▶ **YOUR OBJECTIVE**
In the records below, pick out all lines containing the word "computer".

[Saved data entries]
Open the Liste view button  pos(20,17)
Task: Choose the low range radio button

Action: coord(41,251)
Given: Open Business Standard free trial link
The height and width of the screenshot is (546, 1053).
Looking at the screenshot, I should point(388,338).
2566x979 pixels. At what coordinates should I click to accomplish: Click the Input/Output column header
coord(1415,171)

...

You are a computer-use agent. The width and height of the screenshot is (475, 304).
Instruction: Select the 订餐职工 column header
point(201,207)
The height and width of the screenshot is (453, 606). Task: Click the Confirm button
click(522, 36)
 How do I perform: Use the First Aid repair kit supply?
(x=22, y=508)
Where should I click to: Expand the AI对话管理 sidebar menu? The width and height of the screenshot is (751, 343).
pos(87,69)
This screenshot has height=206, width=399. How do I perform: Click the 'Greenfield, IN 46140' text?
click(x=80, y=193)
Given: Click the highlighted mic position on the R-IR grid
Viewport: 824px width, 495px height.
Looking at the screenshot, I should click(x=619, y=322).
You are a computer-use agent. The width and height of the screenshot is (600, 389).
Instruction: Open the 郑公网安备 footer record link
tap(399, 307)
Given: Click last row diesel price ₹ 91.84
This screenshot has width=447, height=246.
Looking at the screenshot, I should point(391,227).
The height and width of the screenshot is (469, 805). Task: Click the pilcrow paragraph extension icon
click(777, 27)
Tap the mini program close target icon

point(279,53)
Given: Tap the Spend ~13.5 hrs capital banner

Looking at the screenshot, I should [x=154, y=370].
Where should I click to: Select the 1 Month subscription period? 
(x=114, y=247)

▶ **ANSWER BELOW**
You are a computer-use agent. The width and height of the screenshot is (475, 304).
You are a computer-use agent. The width and height of the screenshot is (600, 389).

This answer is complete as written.